Underground in a cavernous concrete bunker lay 39 women and one young girl. They are not there for safety from a doomsday scenario, or even there by choice. Instead, they are confined to a cage constructed in the middle of the room. It is surrounded by three guards at all times who pace up and down the space between the bars and the walls. The guards remain faceless, voiceless entities; all three move in tandem and express arbitrary rules to the women by periodically lashing out with whips. Never do they look at them, and never do they speak to them.
The world that Jacqueline Harpman creates in her novel “I Who Have Never Known Men” is bleak. Under a gray sky lit artificially, the women and the guards are victims of a system that they don’t know the origin of, but continue to perpetuate.

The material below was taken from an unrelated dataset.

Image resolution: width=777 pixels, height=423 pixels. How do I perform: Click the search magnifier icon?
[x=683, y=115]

Set from the perspective of the young girl in the bunker who is telling her life story from many years in the future, the reader explores the world that Harpman has constructed through the narrator’s perspective while she offers a reflection of her life. It’s through this narrative that the author reflects on the consequences of oppression and what it means to be human.

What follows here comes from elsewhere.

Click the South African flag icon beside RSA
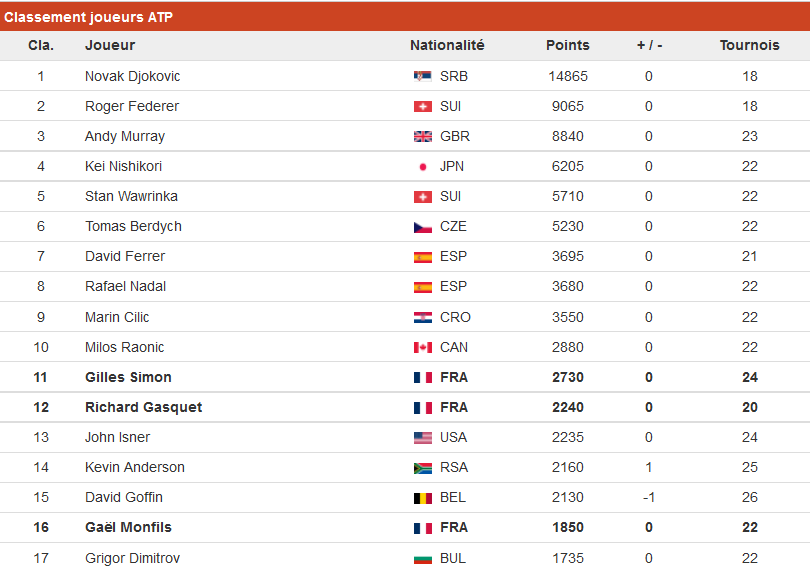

By the end of this novel, I was almost left with more questions than answers; I believe that I will have to read this novel again in order to fully understand what Harpman is saying. Yet, even in this reread I know that certain questions will never be answered.
By the end, the mystery of why the women are in the cage is never solved and as frustrating as this is, it makes sense. Not everything has an answer that can be easily found, and even if that answer is found, chances are it won’t fully make sense.
By not answering this mystery, Harpman allows the reader to put more focus on the world from the women’s perspective and empathize with their actions and emotions. That is the strength of this novel: its focus is not an impossible mystery but the persistence of humanity and how we define ourselves when stripped of everything.